Step 2: Creating an input manifest

In the Amazon SageMaker console for Ground Truth, there is a crawling tool (see the “create manifest file” link in the input to labeling job) you can use for Ground Truth. This tool helps us create the manifest by crawling an Amazon S3 location containing raw data (image or text). For images, the crawler takes an input s3Prefix and crawls all of the image files (with extensions .jpg, .jpeg, .png) in that prefix and creates a manifest with each line as {“source-ref”:”<s3-location-of-crawled-image>”}. For text, the crawler takes an input s3Prefix and crawls all text files (with extensions .txt, .csv) in that prefix and reads each line of each of the text files in the prefix, and creates a manifest with each line as {“source”:”<one-line-of-text>”}.

In the Amazon SageMaker console, start the process by creating a labeling job. First choose Labeling jobs in the left navigation pane, and then choose the Create labeling job button:

Next choose Create manifest file.

This opens the create manifest file page. Enter the s3 path that you uploaded the files to (be sure to include the trailing slash).

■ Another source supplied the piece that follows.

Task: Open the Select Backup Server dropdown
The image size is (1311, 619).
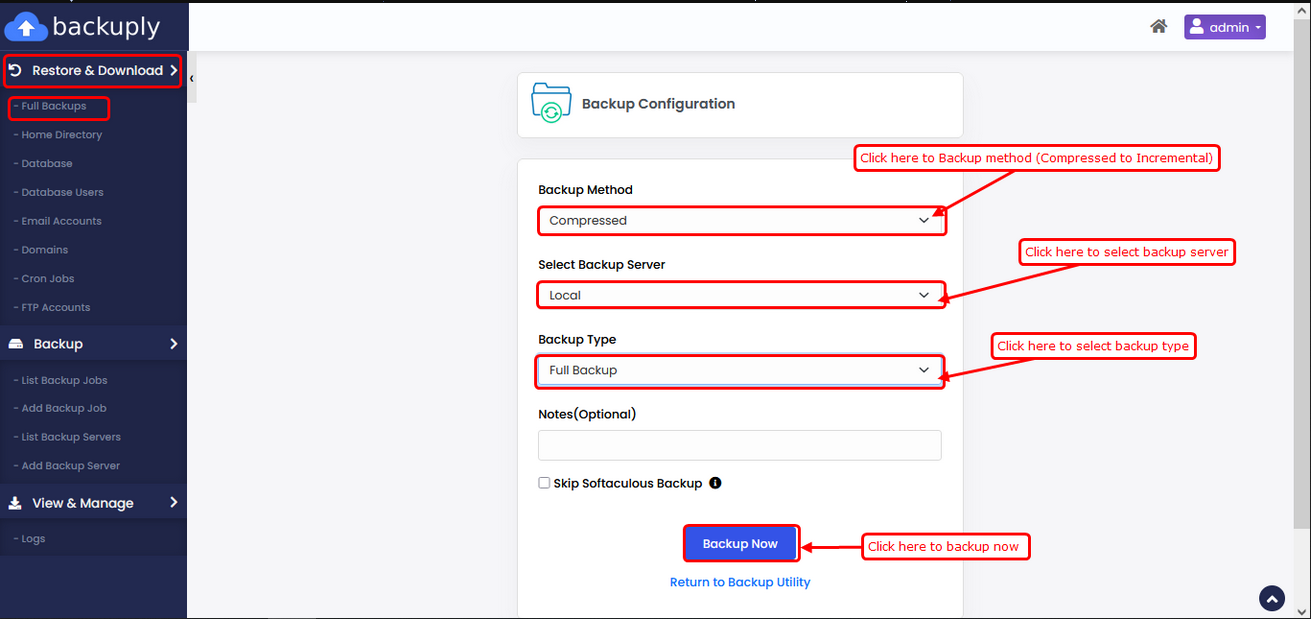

Next choose Create and then Use this manifest. (It will take a few seconds to create the manifest.)

For our taxonomy example, the objects are images in Amazon S3, so we can use the crawling to create the initial manifest with each line of JSON containing a field “source-ref” pointing to the s3Uri of an image.

{"source-ref":"s3://cnidus-ml-iad/datasets/streetscenes/SSDB00001.JPG"}
{"source-ref":"s3://cnidus-ml-iad/datasets/streetscenes/SSDB00006.JPG"}
{"source-ref":"s3://cnidus-ml-iad/datasets/streetscenes/SSDB00016.JPG"}
...
...

Job 1: Labeling road objects

Now, from the console we can start a labeling job using the image classification task type to classify images as containing vehicles, traffic signals, or pedestrians. We use this file as input and “streetscenes-road-objects1” as the job name (or you can start using the AWS API with the LabelAttributeName set to “streetscenes-road-objects1”). See this previous article on how to start a labeling job.

The output of the labeling job is an augmented manifest with the corresponding label augmented in each of the previous JSON lines. See the output data documentation for details on the format for different modalities. Note that if we enable automated data labeling we will also get a model as another output artifact (see this blog post for more details on automated data labeling).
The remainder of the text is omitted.